Margaret Heffernan, author of ‘Wilful Blindness’ describes stresses felt by ex-Amoco middle managers after BP’s acquisition of the Texas City oil refinery. Their warnings about safety risks were ignored. The acquisition had to be a success. To make it a success, costs must be radically cut. 

In Collective Intelligence[i], the insightful book by Board Intelligence founders Jennifer Sundberg and Pippa Begg, the authors warn against ‘belief perseverance’ – a resistance to feedback that what will require one to change one’s mind. They cite the example of American fraudster Bernie Madoff. 

A rival fund manager warned regulators that:

(Madoff’s) results were statistically impossible. His strategy required buying more options on the exchange than existed at the time…. The regulators… didn’t want to believe they had been wrong about Madoff for all those years. They couldn’t believe he was a crook. 

In the UK a group of postmasters mobilised by Alan Bates took on the Post Office and Fujitsu and won – after two decades. When the Second Sight investigation reported it had found software defects at more than 75 branches  the Post Office stopped the investigation and ordered the destruction of documents. Long after Fujitsu whistleblowers had spoken of flaws in the software the Post Office was still prosecuting postmasters and sending them to prison and it later emerged that people’s bonuses depended on this.

For elected politicians serving as ministers in government, as for non-executive directors, serving on a board, the risks associated with wilful blindness and belief perseverance are particularly severe. A string of ministers were caught up in this failure by accepting without challenge the reassurances of officials. 

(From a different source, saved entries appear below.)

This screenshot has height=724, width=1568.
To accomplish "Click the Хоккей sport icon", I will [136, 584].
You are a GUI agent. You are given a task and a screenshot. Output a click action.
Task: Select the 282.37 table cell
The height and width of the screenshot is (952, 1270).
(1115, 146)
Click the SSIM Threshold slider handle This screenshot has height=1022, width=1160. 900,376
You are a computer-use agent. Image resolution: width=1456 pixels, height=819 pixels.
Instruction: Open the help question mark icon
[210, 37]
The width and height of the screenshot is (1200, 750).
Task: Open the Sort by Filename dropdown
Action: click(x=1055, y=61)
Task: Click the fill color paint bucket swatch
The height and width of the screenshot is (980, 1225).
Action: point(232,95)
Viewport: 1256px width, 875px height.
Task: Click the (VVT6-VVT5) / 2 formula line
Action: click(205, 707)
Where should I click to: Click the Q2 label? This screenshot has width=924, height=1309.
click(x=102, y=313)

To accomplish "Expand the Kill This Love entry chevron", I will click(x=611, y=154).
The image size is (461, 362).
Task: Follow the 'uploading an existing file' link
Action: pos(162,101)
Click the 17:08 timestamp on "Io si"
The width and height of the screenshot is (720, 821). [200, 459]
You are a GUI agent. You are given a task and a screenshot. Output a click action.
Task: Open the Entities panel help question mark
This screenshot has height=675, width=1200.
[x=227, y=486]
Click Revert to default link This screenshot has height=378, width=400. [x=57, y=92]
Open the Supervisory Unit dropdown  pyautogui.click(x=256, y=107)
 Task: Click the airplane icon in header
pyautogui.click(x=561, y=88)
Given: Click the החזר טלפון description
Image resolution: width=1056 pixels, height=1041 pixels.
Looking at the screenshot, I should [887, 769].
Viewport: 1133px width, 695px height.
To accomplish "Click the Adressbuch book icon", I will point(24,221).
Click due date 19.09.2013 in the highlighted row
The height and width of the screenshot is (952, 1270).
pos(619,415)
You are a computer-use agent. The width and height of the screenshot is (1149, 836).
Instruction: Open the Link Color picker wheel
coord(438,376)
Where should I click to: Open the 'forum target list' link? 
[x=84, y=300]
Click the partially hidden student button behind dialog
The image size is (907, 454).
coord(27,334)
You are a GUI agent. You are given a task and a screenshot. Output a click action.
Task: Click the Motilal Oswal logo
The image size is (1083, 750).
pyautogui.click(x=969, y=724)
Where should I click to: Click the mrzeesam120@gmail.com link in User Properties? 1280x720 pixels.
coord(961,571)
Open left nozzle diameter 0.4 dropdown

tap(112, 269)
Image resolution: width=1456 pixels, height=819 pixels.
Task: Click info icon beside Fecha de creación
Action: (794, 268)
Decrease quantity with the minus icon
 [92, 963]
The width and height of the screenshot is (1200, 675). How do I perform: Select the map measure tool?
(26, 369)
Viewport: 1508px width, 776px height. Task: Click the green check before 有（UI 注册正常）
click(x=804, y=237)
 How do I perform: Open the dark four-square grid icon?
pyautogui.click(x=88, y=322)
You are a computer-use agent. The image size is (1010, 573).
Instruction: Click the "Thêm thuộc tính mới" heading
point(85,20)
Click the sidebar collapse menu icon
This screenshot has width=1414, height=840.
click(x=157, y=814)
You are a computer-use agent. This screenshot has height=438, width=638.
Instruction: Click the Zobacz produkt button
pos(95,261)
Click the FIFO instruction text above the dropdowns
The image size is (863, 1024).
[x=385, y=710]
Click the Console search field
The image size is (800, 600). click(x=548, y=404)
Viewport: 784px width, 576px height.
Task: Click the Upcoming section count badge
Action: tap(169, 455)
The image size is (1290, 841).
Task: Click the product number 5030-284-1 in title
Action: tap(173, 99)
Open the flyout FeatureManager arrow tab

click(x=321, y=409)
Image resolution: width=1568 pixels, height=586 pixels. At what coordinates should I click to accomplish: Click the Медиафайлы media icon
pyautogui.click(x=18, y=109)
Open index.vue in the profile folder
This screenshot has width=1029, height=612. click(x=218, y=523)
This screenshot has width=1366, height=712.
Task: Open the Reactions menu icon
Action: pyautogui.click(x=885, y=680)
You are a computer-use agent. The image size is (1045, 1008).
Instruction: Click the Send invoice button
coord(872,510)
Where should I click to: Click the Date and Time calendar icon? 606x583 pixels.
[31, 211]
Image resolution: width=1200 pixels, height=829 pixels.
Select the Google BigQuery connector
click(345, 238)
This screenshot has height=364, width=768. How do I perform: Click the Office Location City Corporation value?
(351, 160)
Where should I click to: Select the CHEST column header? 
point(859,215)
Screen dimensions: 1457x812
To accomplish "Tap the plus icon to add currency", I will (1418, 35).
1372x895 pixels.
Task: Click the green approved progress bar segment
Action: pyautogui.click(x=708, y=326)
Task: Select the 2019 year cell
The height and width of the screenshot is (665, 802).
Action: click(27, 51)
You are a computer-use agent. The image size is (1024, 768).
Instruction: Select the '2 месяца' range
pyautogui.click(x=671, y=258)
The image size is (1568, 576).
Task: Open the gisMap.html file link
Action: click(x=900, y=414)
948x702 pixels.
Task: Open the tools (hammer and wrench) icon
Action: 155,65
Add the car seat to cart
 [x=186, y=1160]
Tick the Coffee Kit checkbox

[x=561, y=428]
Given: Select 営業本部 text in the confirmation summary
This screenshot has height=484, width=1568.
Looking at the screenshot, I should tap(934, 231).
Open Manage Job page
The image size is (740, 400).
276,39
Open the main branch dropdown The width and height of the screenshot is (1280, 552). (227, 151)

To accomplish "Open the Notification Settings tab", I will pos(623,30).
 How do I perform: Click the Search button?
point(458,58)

Civil servants advise and ministers decide. Yet if the civil servants are guilty of belief perseverance the buck stops with the minister. Lord Carrington resigned after the humiliation of the unanticipated invasion of the Falklands in 1983. It is, or should be,  the same with non-executive directors. 

 How do NEDs or ministers protect themselves against these risks?. 

 Sundberg and Begg argue that they need to license dissent. 

In 1963, the US discovered Russian nuclear missile sites on Cuba. This was considered a direct provocation…President Kennedy ….knew the wrong call could trigger nuclear war. Not wanting to repeat his past mistakes on the island, he …institutionalised dissent. He appointed two confidants as ‘intellectual watchdogs’ to find gaps or flaws in arguments, and prevent groupthink setting in.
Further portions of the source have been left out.